Le début du procès avait été programmé pour décembre de l’année dernière, mais Pedro Frazão a invoqué l’immunité parlementaire et la session a finalement été reportée à aujourd’hui.
Le 7 janvier, la Commission de la Transparence et des Statuts des Députés a décidé d’autoriser la levée de l’immunité parlementaire du député du parti Chega.
Selon l’accusation du ministère public à laquelle Lusa a eu accès, le député Pedro Frazão a publié, en 2021, sur le réseau social ‘Twitter’ une vidéo d’une « jeune militante/sympathisante du Bloc de Gauche, dans laquelle elle déclare, en résumé, avoir été victime d’actes sexuels non consentis de la part d’un individu lié à ce parti ».
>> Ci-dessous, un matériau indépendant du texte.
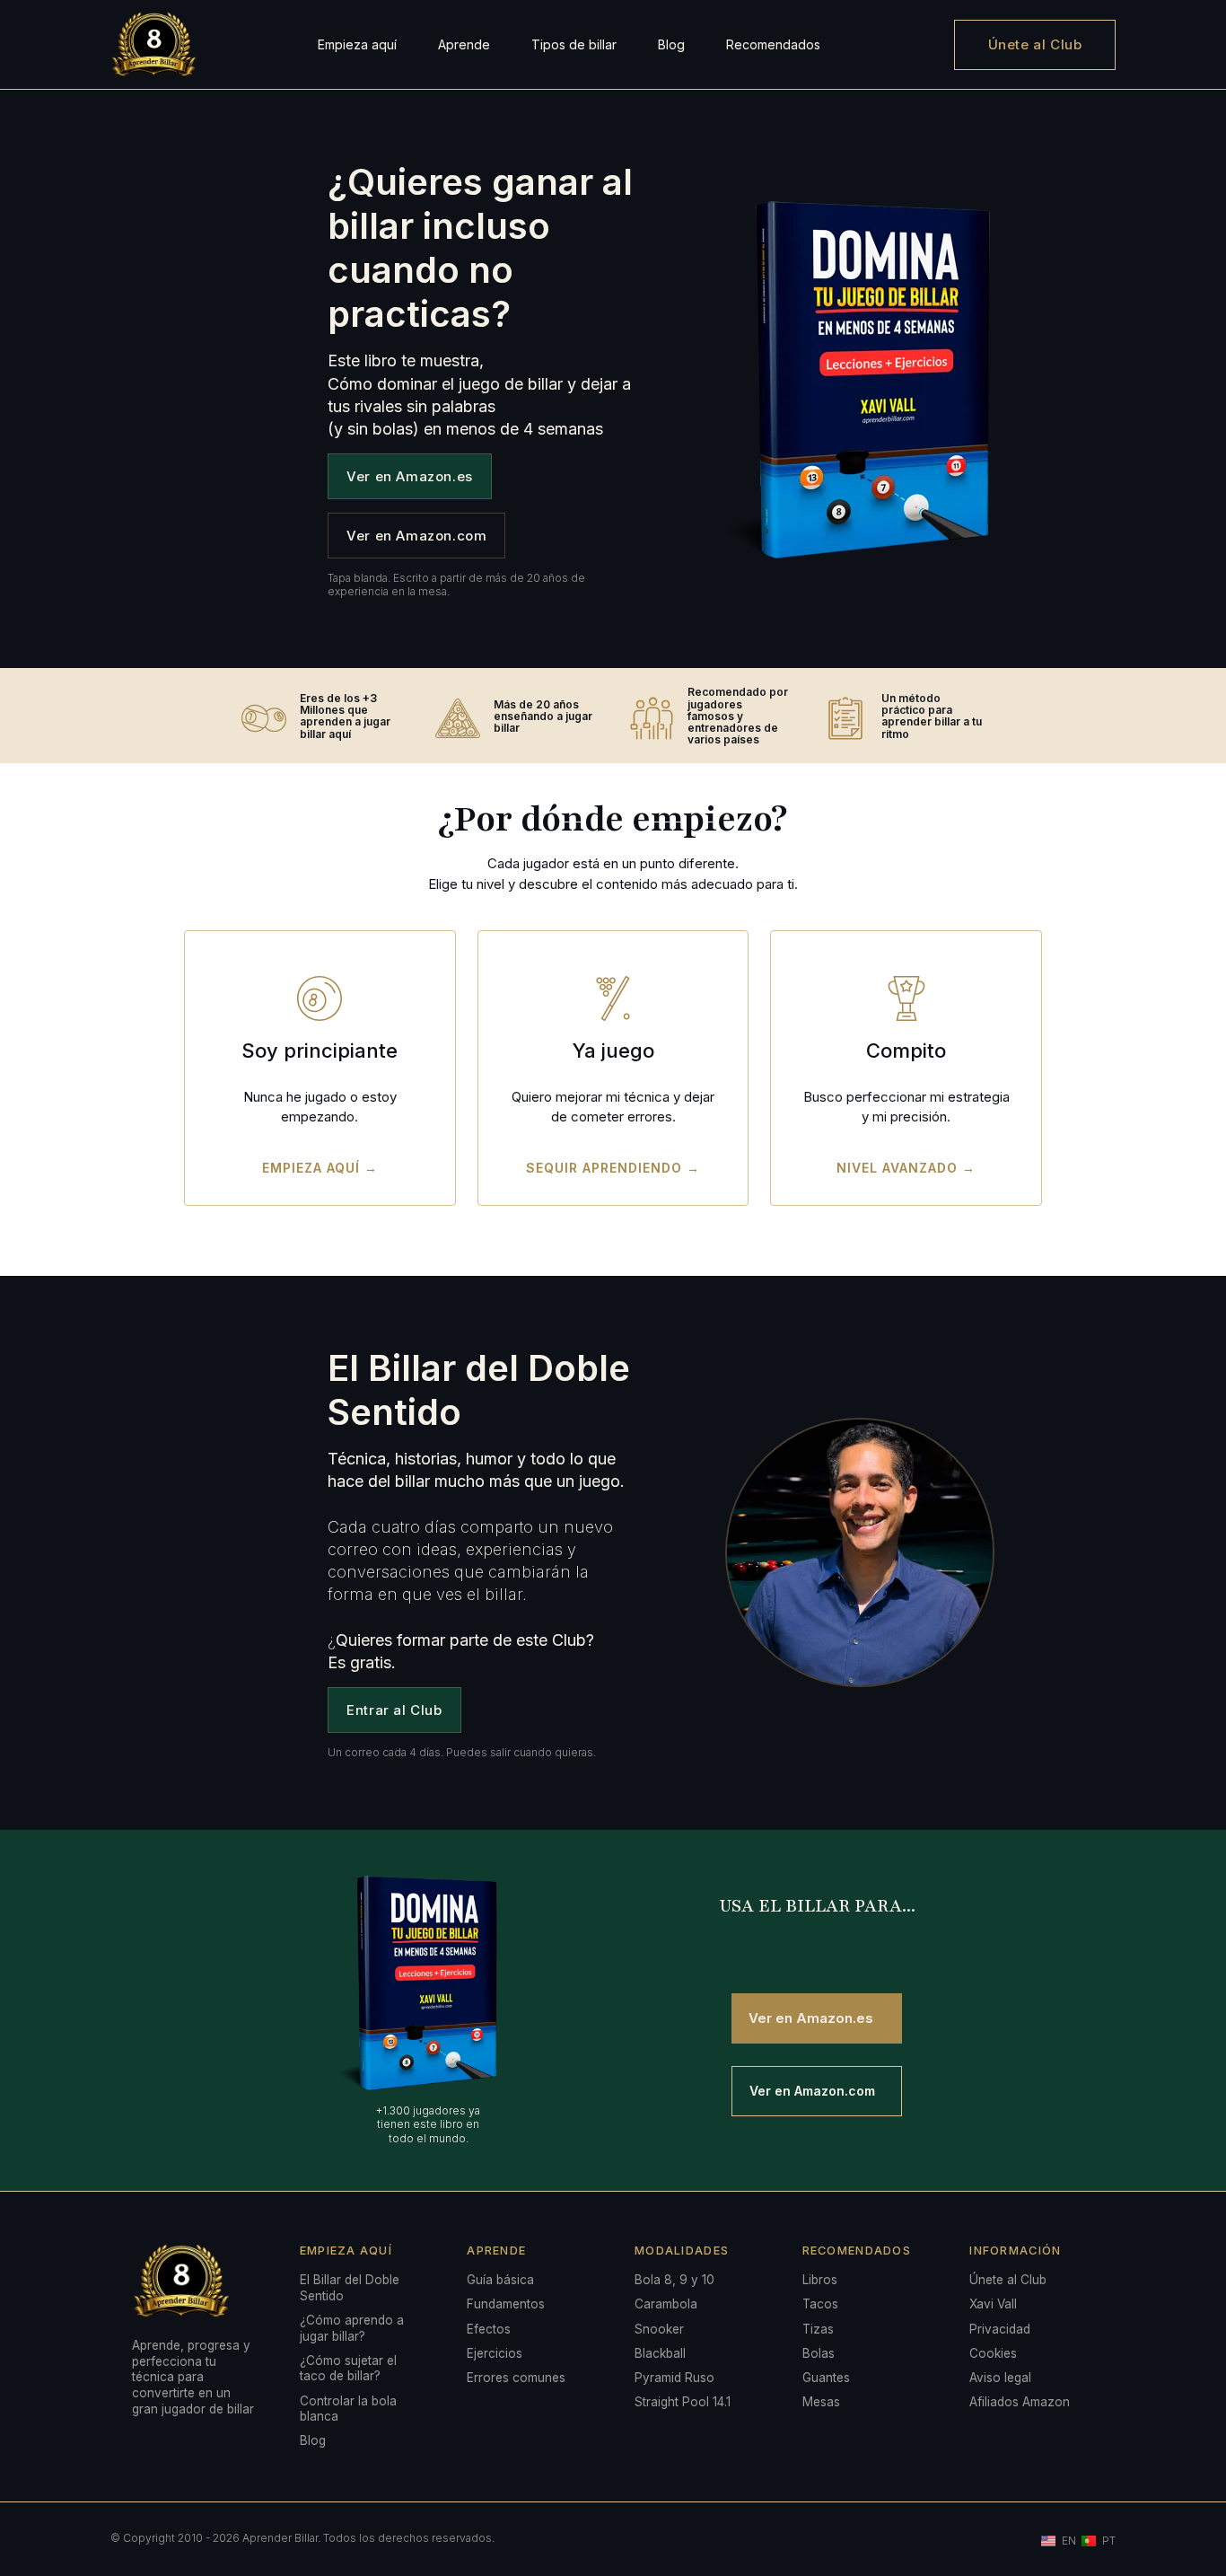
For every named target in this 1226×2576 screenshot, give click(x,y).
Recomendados (773, 44)
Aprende (464, 44)
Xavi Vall (993, 2304)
En accompagnement de la vidéo, le député Pedro Frazão a écrit : « Il n’y a plus de Pureza dans le Bloc de Asquereza #MeToo ». Il a également questionné, dans un commentaire : « qui est le dégoûtant de 62 ans ? ».
Au moment de la publication, José Manuel Pureza occupait le poste de vice-président de l’Assemblée de la République et était député élu par le Bloc de Gauche.
Pour le ministère public, Pedro Frazão « avait parfaitement conscience » que José Manuel Pureza « faisait partie des organes du Bloc de Gauche, avait été élu député par ce parti et avait 62 ans ».